> ISTRUZIONI
[A] Ricopia senza modifiche il passo dell'articolo sul latte crudo che inizia con le parole "C’è un filo" e si chiude dopo "al 18 settembre.".
[B] Nell'articolo sul latte crudo, per quali motivi Andrea Bezzi giudica insensato pastorizzare il latte delle sue vacche? Spiegalo in una, due o tre frasi.
[C] Secondo l'articolo sul latte crudo, in quali giorni si svolgerà a Bra l'undicesima edizione di Cheese?

> TESTO DI RIFERIMENTO
···

La rivoluzione del latte crudo per il Cheese del ventennale
Niente formaggi pastorizzati nell'undicesima edizione in settembre a Bra
Segnale forte. Cheese si aprirà con gli stati generali del latte crudo.
Per Petrini è «un segnale politico forte in difesa di un modello produttivo artigianale, e dunque di eccellenza, e anche a tutela della biodiversità»
Pubblicato il 28/06/2017 - Ultima modifica il 28/06/2017 alle ore 07:25
Maurizio Tropeano
Torino
«Mettiamola così. Se io ho un animale sano - e i miei lo sono - non ha senso che io debba pastorizzare il latte crudo per poi inserire degli ingredienti chimici per ottenere il formaggio. Posso farlo naturalmente. E sinceramente se sono in un alpeggio a duemila metri vorrei che qualcuno mi spiegasse la logica di pastorizzare quel latte? Farlo vorrebbe dire cancellare parte della storia e della tradizione di queste terre e anche andare contro natura». Andrea Bezzi, a cinque mungeva le vacche insieme al padre sui monti della Val Camonica. Adesso ne ha 48 e dopo un passato sportivo è tornato dell’azienda di famiglia che ha convertito al biologico. Si può considerare un partigiano del latte crudo - «è sano, chi dice il contrario lo fa solo per speculare» - del resto basta salire alla malga di famiglia in Case di Viso, a 1763 metri. Una manciata di case di pietra ben tenute, niente luce elettrica, niente parabole, zero inquinamento, montagna allo stato puro. Non a caso ha ottenuto il riconoscimento di patrimonio dell’umanità da parte dell’Unesco: «Tutti i profumi e i sapori di queste vallate le ritrovi poi in tutti i prodotti che fai».
Jerome Pfister, invece, è arrivato a Mombaldone, in provincia di Asti, insieme ai genitori nel 1991 dalla zona di Zurigo. I suoi genitori hanno iniziato una lunga marcia alla scoperta del latte crudo - lo impone il disciplinare del consorzio Dop della Robiola di Roccaverano - finita l’altro giorno con la consegna del premio del pubblico per il miglior Roccaverano. Racconta: «Per i miei all’inizio non è stato facile scoprire i segreti dei contadini del luogo. C’è voluta pazienza e anche sperimentazione. Sinceramente credo che l’unico modo di lavorare il latte caprino sia a crudo».
C’è un filo rosso che lega queste due realtà e che arriva fino agli Stati Uniti: Slow Food. Nel 1999 per la prima volta Cheese dedicò un laboratorio del gusto ai formaggi tradizionali americani. Negli Stati Uniti la vendita dei formaggi a latte crudo stagionati a meno di 60 giorni è illegale ma da allora si è sviluppato un movimento di casari attenti alla qualità e alla territorialità che nel 2007 si sono dati un rigidissimo disciplinare da cui è nato il presidio Slow Food «e questo ha portato ad un incremento della produzione di formaggi americani», scherza Carlin Petrini. Gli States, dunque, saranno di nuovo ospitati dell’edizione numero 11 che si svolgerà a Bra dal 15 al 18 settembre.

···

> DATI FORNITI
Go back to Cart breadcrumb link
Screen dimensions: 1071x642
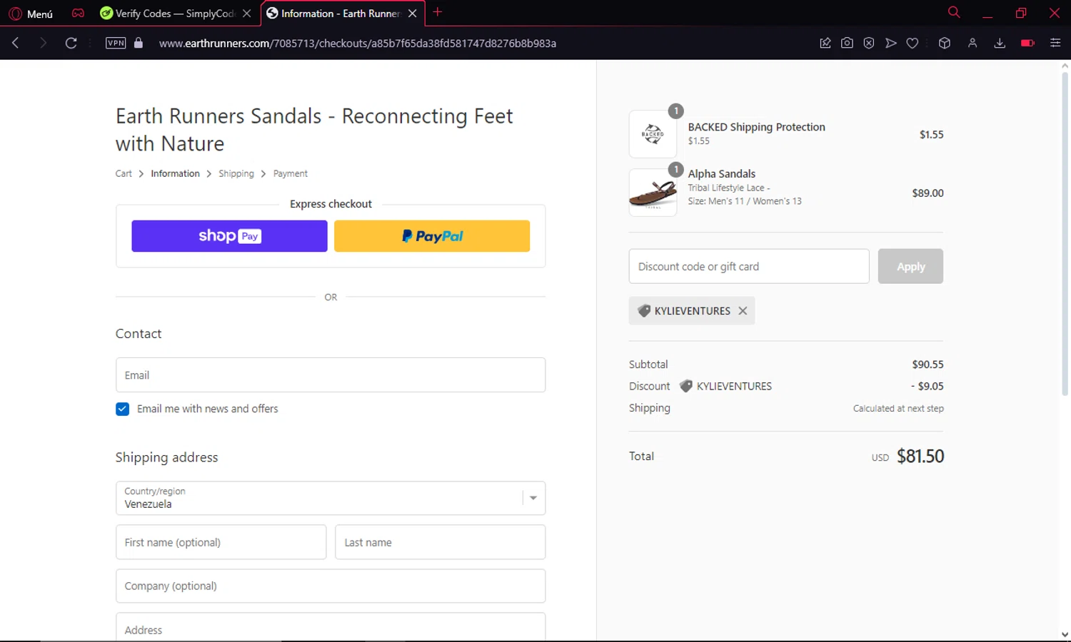click(x=124, y=174)
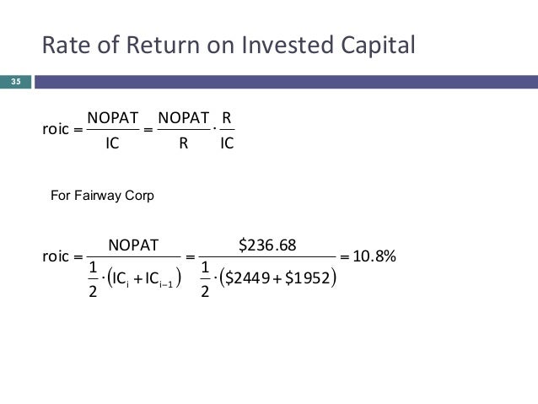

···

> SOLUZIONI
[A]
C’è un filo rosso che lega queste due realtà e che arriva fino agli Stati Uniti: Slow Food. Nel 1999 per la prima volta Cheese dedicò un laboratorio del gusto ai formaggi tradizionali americani. Negli Stati Uniti la vendita dei formaggi a latte crudo stagionati a meno di 60 giorni è illegale ma da allora si è sviluppato un movimento di casari attenti alla qualità e alla territorialità che nel 2007 si sono dati un rigidissimo disciplinare da cui è nato il presidio Slow Food «e questo ha portato ad un incremento della produzione di formaggi americani», scherza Carlin Petrini. Gli States, dunque, saranno di nuovo ospitati dell’edizione numero 11 che si svolgerà a Bra dal 15 al 18 settembre.

[B] Bezzi sostiene che, se l'animale è sano, non ha senso pastorizzare il latte crudo per poi aggiungere ingredienti chimici per ottenere il formaggio, dato che si può farlo naturalmente. Aggiunge che pastorizzare il latte di un alpeggio vorrebbe dire cancellare parte della storia e della tradizione di quelle terre e andare contro natura.

[C] Dal 15 al 18 settembre.